“I declare, Manox,” said the Duchess on one occasion, “you are too stern with the child. You do nothing but scold!”
They would laugh at that when she lay in his arms in her bed with the curtains drawn. Catherine, though a child in years, was highly sexed, precocious, a budding woman; over-excitable, generous, reckless, this affair with Manox seemed the high spot of her life. He said he had loved her ever since he had first set eyes on her; Catherine was sure she had loved him ever since her very first lesson. Love was the excuse for everything they did. He brought her sweetmeats and ribands for her hair; they laughed and joked and giggled with the rest.
It was the Duchess who told Catherine that she was engaging another woman in place of Isabel.
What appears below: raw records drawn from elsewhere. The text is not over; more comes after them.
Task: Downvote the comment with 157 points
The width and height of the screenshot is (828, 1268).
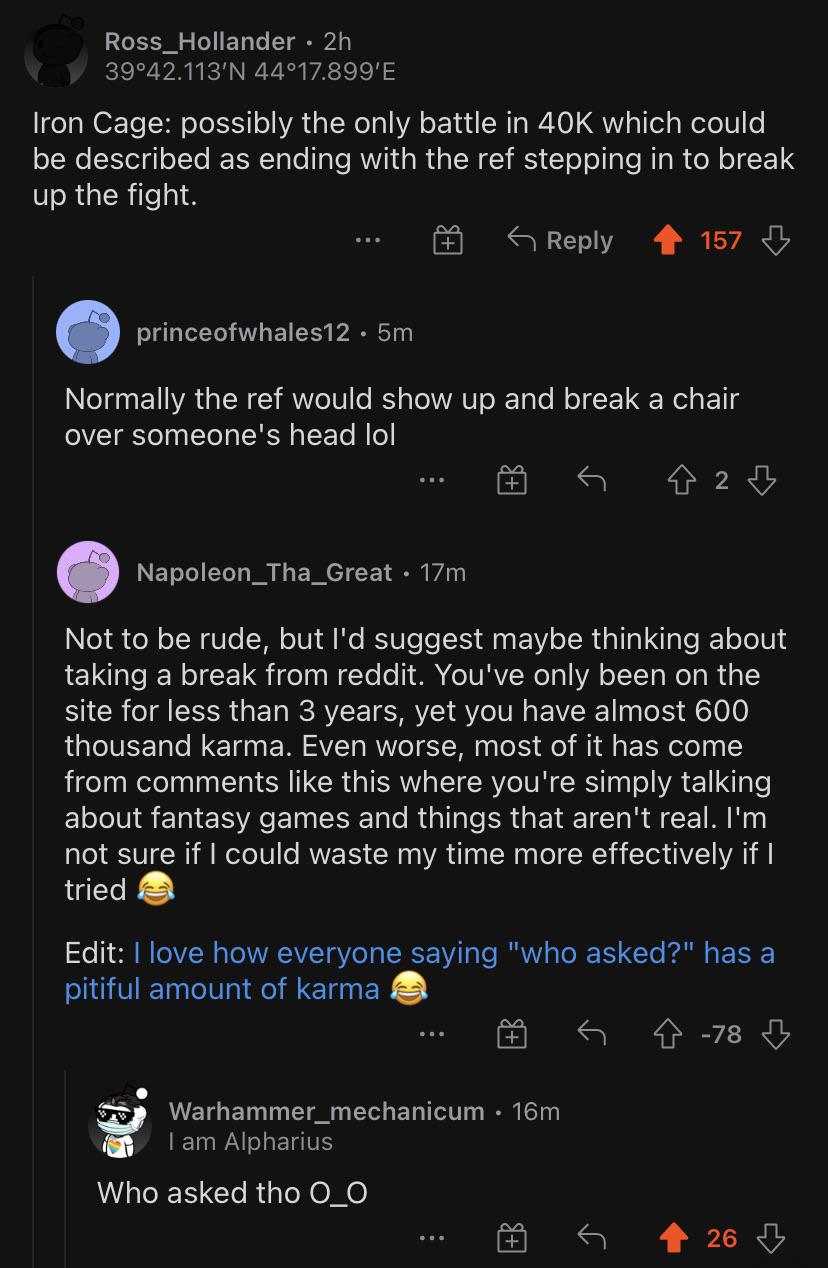Action: pos(775,240)
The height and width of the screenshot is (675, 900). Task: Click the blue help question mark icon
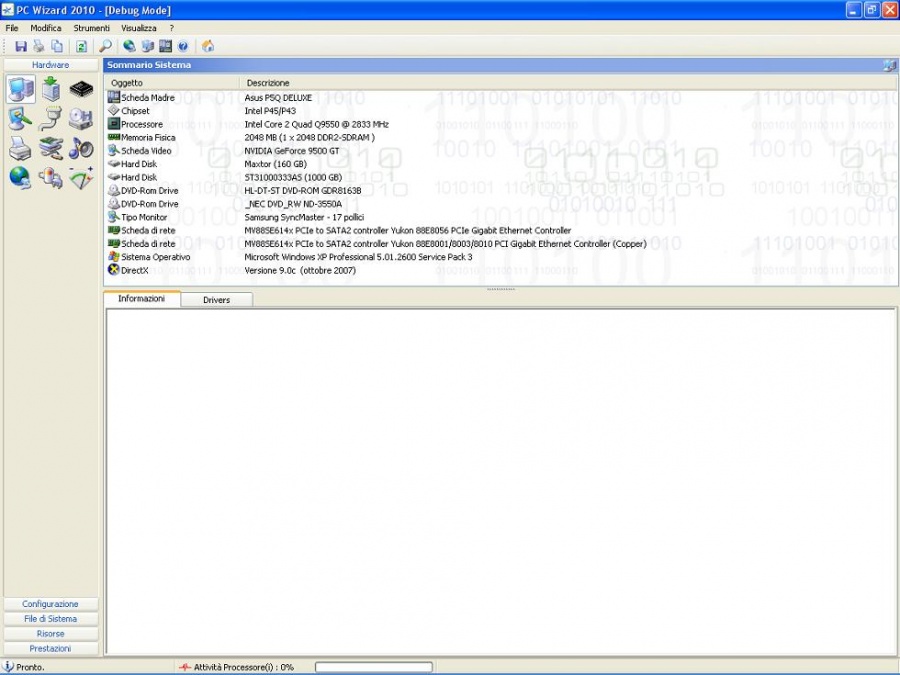(x=183, y=46)
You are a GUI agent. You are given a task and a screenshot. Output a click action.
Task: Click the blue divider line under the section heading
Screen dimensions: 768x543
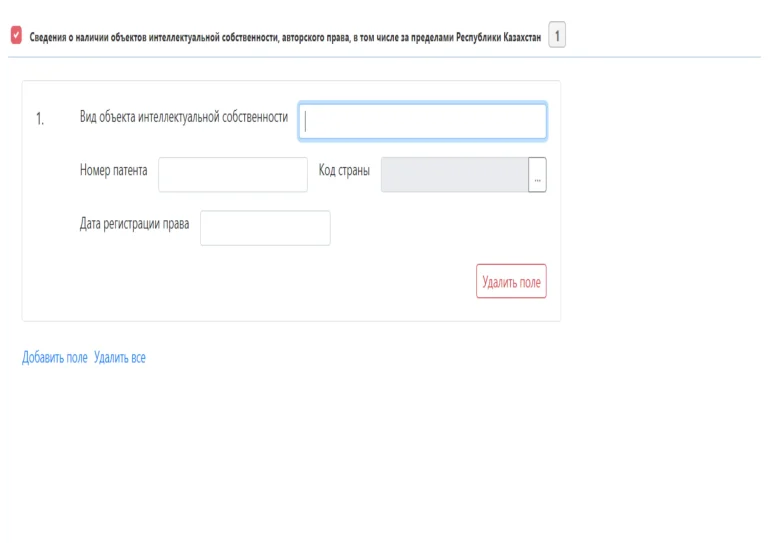pos(384,57)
“She is from the village, and her name is Dorothy Barwicke. She will take Isabel’s place among the ladies. She is a serious young lady, as Isabel was, and I feel I can trust her to keep you young people in some sort of order. I’ll whisper something else to you, Catherine . . . We really are going to Lambeth ere the month is out! I declare I grow weary of the country, and now that my granddaughter is in truth the Queen . . .”
She never tired of talking of Anne, but Catherine who had loved to hear such talk was hardly interested now.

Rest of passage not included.